Researchers Tap Nanoparticles to Prevent Secondary Cavities

Dentistry Today


A multidisciplinary team of researchers at the University of Oklahoma (OU) is developing nitrogen-doped titanium dioxide nanoparticles to improve dental restorations and fight secondary cavities.

Dental adhesive resins degrade over time due to a combination of water, salivary enzymes, oral bacteria, acidity, temperature variations, and cyclical masticatory forces that allow pathogenic bacteria to penetrate through the adhesive to form caries-producing biofilms, considered the major cause of restoration failures.

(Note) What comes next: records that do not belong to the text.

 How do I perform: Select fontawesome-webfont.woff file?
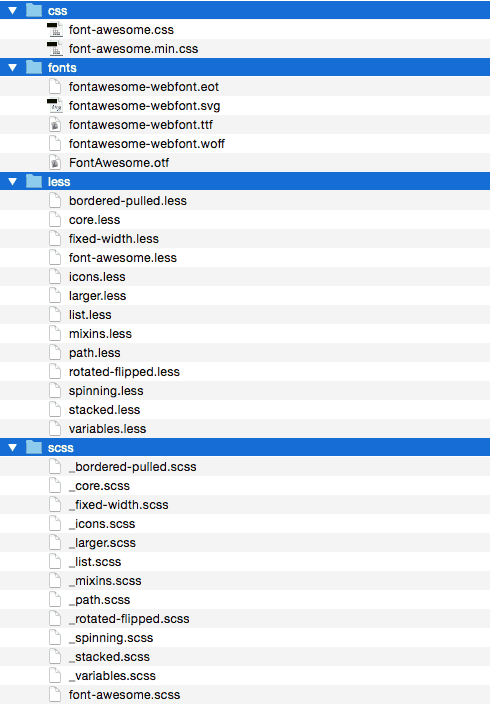click(245, 144)

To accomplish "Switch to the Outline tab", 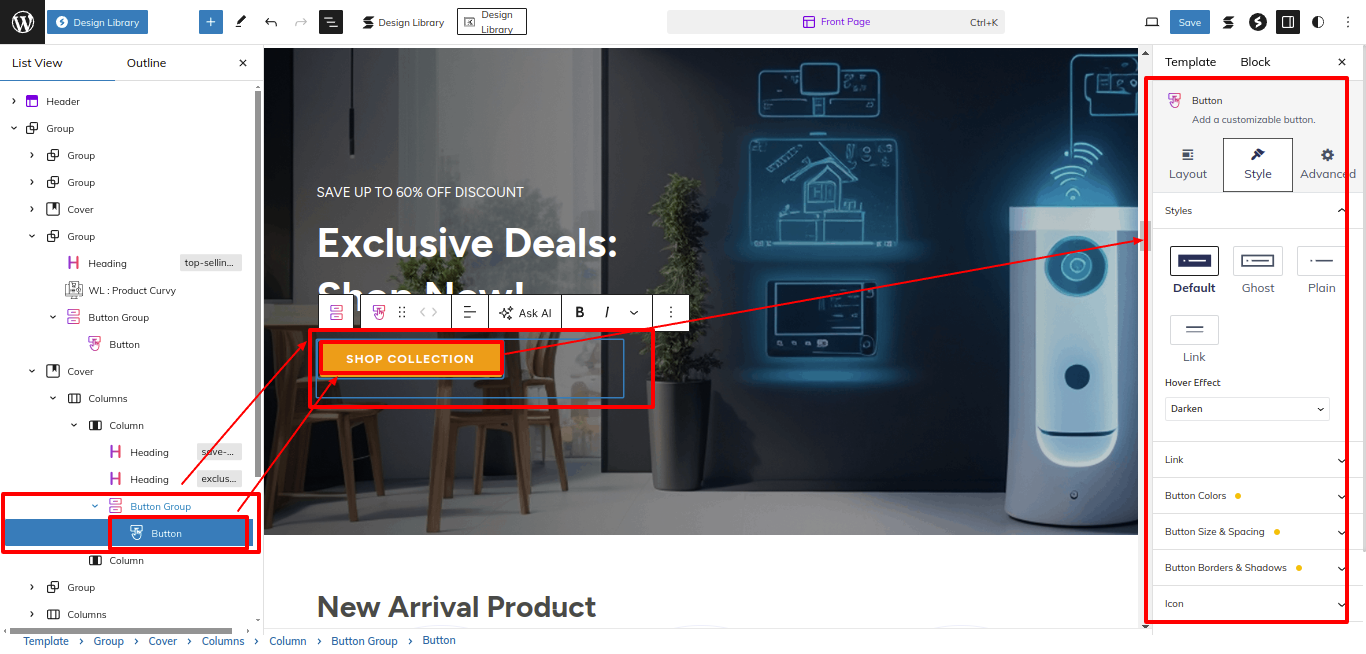I will (146, 63).
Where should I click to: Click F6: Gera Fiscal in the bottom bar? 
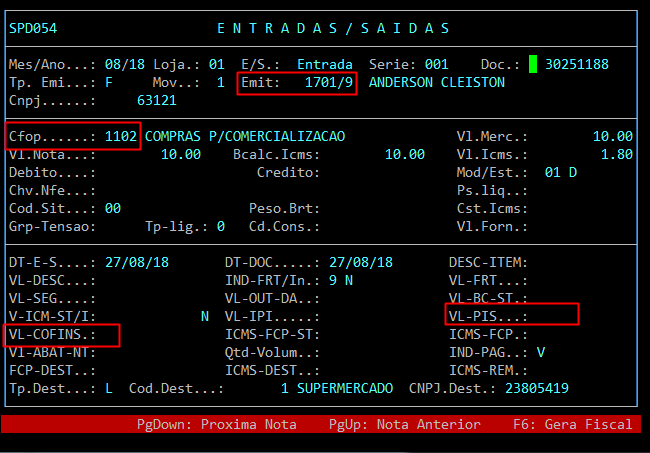[572, 424]
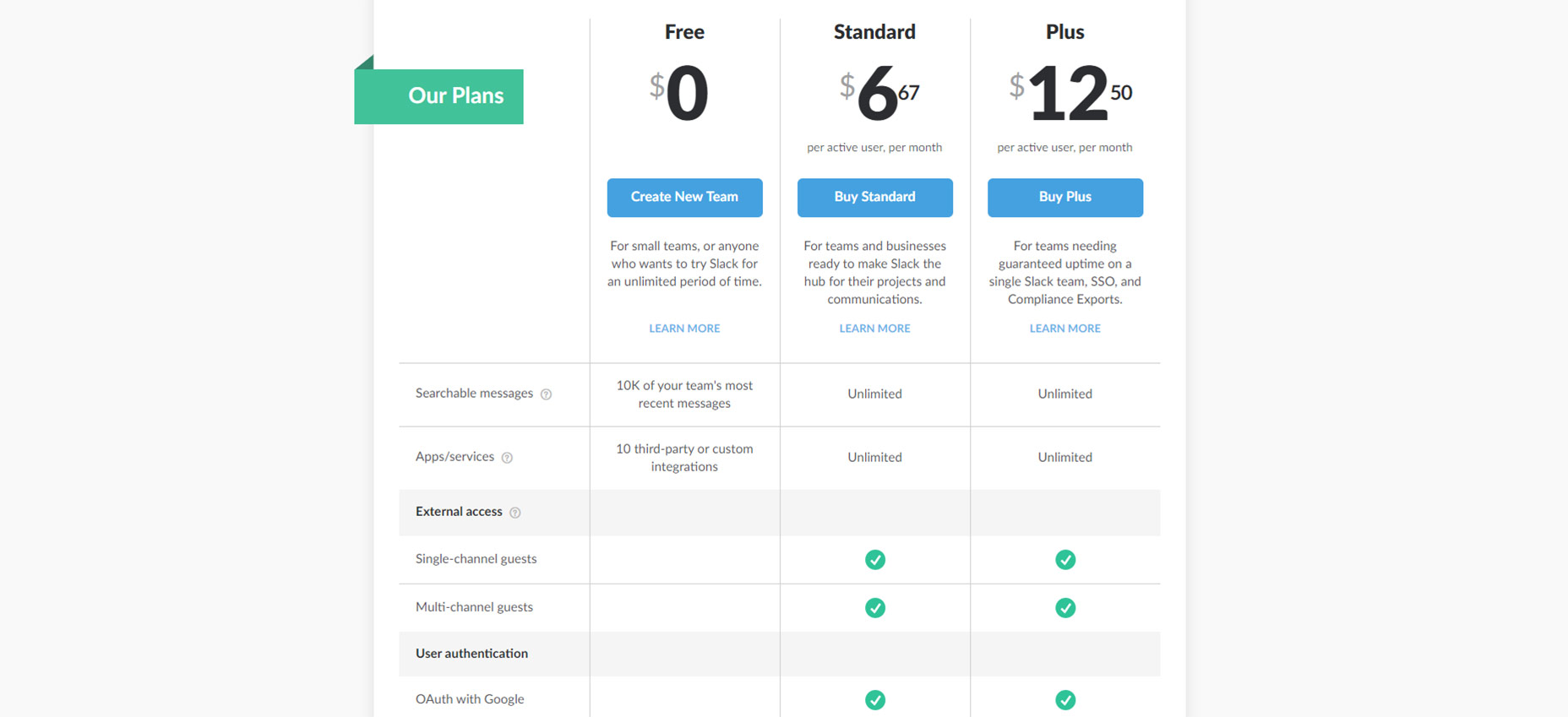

The researchers then asked if the adhesive resins used in restorative dentistry could do more than create the necessary bond between filling and tooth by also fighting against the bacteria that attack it.

With a proposed solution based on nitrogen-doped titanium dioxide nanoparticles, the researchers received a three-year, $135,000 grant from the Oklahoma Center for the Advancement of Science and Technology (OCAST).

“A nanoparticle can be 750 times smaller than the thickness of a human hair,” said Sharukh Khajotia, BDS, MS, PhD, associate dean for research and innovation at the OU College of Dentistry.

“The properties of many conventional materials change when formed from nanoparticles because they have a great surface-to-volume ratio compared to larger particles,” Khajotia said.

The grant specifically responds to the 2020 Oklahoma Health Research Program funding opportunity.

“It is a logical next step in my long-term career goal to pursue new strategies to prevent the occurrence of secondary caries,” said Fernando Luis Esteban Florez, DDS, MS, PhD, assistant professor in the Division of Dental Biomaterials Department of Restorative Sciences.

“This includes the development of a novel antibacterial adhesive resin with long-term, non-leaching antibacterial properties, and the optimization of an ultra-bright, high-throughput, non-destructive, and real-time bioluminescence assay to assess the metabolic activity of intact oral biofilms,” said Esteban Florez.

The researchers believe that the results of the present research will give them the experience, knowledge, preliminary data, and critical mass of publications to support a request for additional funding from the National Institutes of Health.

Esteban Florez and Khajotia determined they needed to construct higher-quality nanoparticles and make them functional within dental polymers to create the adhesive resin. To achieve this, they collaborated with Adam Rondinone, PhD, a scientist from the Center for Nanophase and Materials Sciences at Oak Ridge National Laboratory in Oak Ridge, Tennessee.

The researchers began to fabricate nitrogen-doped titanium dioxide nanoparticles using highly controllable and robust synthesis processes based on solvothermal reactions. Unlike other adhesive resins, the materials developed display antibacterial properties, which are enhanced by on-demand visible light irradiation.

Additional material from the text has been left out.